The mail picked us up about dusk at the “Royal George” on the heath. I was wedged in between Redruth and a stout old gentleman, and in spite of the swift motion and the cold night air, I must have dozed a great deal from the very first, and then slept like a log up hill and down dale, through stage after stage; for when I was awakened at last, it was by a punch in the ribs, and I opened my eyes to find that we were standing still before a large building in a city street, and that the day had already broken a long time.
“Where are we?” I asked.
“Bristol,” said Tom. “Get down.”
How long would this journey have been? Wikipedia says:
The stagecoach traveled at an average speed of about five miles per hour, with the total daily mileage covered being around 60 or 70 miles.
A look at a map of southwest England shows that the only places meeting all the requirements are in north Devon, between Minehead and Lynton.
Between Bristol and Minehead (60 miles away) the coastline is low (no cliffs) and consists of large bays and sweeping beaches (no small coves). West of Minehead there are cliffs and small coves, matching Stevenson’s description. Lynton, at 75 miles from Bristol, seems around the limit of places that can reach Bristol by overnight stagecoach, and at Lynton the main road (now the A39) cuts inland toward Barnstaple to avoid being trapped on the wrong side of the estuary of the River Taw, so if the Admiral Benbow had been west of Lynton it would have had little passing trade.
I wondered if anyone had trodden this route before, and searching on Google Books I found Charles Stephen Brooks agreeing with my analysis in English Spring (1930):
Countisbury Headland juts into the Channel just up the coast from Lynmouth. Its huge curve might be the back of some great creature escaped from chaos. It is a long climb and it is steep. The road is cut against the headlands and has an unobstructed view. Lundy's Isle, far out at sea, marks the entrance of the Channel. A northern smudge of land is Wales. There is smoke of frequent ships. If one follows the Countisbury Hill a few miles farther towards Porlock and peers down into each hollow of the rocky shore many hundred feet below, he will presently see the very scar and beach where Stevenson placed the Admiral Benbow Inn of his Treasure Island—the very path on which Blind Pew came tapping in the night. It is a chapter so exciting that one shudders even in daylight on the safe road above.

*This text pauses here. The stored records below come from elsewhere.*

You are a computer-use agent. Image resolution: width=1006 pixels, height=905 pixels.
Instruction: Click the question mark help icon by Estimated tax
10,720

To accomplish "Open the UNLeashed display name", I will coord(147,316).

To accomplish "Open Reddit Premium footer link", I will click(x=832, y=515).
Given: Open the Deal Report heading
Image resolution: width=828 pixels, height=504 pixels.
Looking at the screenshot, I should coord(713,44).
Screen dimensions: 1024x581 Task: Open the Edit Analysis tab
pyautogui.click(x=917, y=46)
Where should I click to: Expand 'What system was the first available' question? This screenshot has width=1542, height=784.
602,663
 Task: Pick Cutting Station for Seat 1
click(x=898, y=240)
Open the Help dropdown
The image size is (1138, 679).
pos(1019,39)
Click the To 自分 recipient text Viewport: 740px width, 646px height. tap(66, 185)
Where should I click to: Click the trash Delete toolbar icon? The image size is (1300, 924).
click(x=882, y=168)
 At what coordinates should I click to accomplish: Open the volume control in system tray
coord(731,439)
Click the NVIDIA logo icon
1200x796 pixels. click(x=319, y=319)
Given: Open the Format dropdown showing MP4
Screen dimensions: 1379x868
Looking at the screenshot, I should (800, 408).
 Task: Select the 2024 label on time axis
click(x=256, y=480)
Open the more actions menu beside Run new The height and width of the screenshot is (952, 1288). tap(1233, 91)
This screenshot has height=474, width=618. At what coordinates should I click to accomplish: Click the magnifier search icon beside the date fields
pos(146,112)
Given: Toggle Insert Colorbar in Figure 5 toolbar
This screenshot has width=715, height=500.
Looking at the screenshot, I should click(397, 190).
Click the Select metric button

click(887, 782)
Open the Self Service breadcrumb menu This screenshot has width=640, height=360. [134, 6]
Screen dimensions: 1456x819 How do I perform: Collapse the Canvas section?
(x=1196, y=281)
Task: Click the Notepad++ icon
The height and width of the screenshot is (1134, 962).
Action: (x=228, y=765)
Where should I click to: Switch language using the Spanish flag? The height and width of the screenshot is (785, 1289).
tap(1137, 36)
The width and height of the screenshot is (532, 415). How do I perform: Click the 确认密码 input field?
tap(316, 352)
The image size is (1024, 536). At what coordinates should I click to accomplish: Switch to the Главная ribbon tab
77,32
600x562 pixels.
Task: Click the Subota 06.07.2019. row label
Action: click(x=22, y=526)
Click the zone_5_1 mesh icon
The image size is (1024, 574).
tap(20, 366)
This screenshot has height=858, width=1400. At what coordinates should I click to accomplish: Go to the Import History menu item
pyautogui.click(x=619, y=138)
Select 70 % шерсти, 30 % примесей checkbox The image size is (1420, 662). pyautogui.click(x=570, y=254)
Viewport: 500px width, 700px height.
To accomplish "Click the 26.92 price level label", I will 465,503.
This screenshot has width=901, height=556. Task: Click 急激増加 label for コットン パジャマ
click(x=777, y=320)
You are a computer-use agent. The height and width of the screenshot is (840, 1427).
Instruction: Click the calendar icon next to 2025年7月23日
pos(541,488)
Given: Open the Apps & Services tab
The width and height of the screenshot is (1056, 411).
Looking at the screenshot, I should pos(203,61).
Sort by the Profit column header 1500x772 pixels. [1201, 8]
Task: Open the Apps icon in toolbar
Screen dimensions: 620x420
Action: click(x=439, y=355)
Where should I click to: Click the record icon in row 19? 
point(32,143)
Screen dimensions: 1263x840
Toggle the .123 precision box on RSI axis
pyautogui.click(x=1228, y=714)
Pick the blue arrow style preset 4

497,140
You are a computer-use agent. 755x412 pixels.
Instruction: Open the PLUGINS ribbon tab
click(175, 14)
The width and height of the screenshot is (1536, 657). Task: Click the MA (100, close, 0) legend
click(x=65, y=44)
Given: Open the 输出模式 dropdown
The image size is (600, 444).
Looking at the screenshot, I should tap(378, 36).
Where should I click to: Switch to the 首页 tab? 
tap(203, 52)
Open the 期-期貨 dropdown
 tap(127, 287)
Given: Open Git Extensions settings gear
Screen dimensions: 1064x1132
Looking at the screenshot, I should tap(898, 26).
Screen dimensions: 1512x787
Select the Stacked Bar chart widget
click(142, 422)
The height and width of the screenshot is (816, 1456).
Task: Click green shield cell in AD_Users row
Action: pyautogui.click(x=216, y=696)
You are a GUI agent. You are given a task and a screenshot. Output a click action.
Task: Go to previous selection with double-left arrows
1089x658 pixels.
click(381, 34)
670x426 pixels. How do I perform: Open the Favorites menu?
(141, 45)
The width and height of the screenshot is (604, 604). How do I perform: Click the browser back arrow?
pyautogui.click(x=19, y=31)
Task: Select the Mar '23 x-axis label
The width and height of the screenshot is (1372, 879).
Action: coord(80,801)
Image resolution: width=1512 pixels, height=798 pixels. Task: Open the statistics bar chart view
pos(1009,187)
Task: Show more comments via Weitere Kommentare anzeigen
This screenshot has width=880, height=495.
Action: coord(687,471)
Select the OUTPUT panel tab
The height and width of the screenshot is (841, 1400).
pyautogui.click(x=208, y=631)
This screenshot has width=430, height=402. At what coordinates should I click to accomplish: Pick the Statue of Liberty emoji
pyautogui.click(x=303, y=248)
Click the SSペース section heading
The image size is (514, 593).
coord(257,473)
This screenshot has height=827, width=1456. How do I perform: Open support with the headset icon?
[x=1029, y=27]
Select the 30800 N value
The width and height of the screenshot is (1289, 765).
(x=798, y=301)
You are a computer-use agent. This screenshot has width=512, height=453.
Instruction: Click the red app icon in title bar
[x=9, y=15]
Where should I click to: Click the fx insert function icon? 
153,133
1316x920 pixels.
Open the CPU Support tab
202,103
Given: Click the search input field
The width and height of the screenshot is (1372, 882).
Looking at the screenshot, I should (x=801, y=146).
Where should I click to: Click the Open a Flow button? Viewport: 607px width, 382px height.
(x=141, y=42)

↩ Kenneth Smith (2005), ‘The Probable Location of “Longbourn” in Jane Austen’s Pride and Prejudice’, Jane Austen Society of North America: Persuasions 27, pp. 234–241.
↩ Robert Clark (2017), ‘“Slight and Fugitive Indications”: Some Locations in Sense and Sensibility and Pride and Prejudice’. In Robert Clark, ed., Jane Austen’s Geographies, New York: Routledge.
↩ If you're wonder how Stevenson came to grief over the moon in Prince Otto, here's the passage from chapter 9 (my emphasis):
Thence he proceeded alone to where, in a round clearing, a copy of Gian Bologna’s Mercury stood tiptoe in the twilight of the stars. The night was warm and windless. A shaving of new moon had lately arisen; but it was still too small and too low down in heaven to contend with the immense host of lesser luminaries; and the rough face of the earth was drenched with starlight.
In the evening twilight, a new moon should be setting, not rising.
↩ In chapter 1 of The Antiquary the estate of Monkbarns is described as
a small property in the neighbourhood of a thriving seaport town on the north-eastern coast of Scotland
In chapter 7, as two characters are walking “between Knockwinnock and Monkbarns by the sands,” the sun sets over the sea:
The sun was now resting his huge disk upon the edge of the level ocean, and gilded the accumulation of towering clouds through which he had travelled the livelong day, and which now assembled on all sides, like misfortunes and disasters around a sinking empire and falling monarch. Still, however, his dying splendour gave a sombre magnificence to the massive congregation of vapours, forming out of their unsubstantial gloom the show of pyramids and towers, some touched with gold, some with purple, some with a hue of deep and dark red.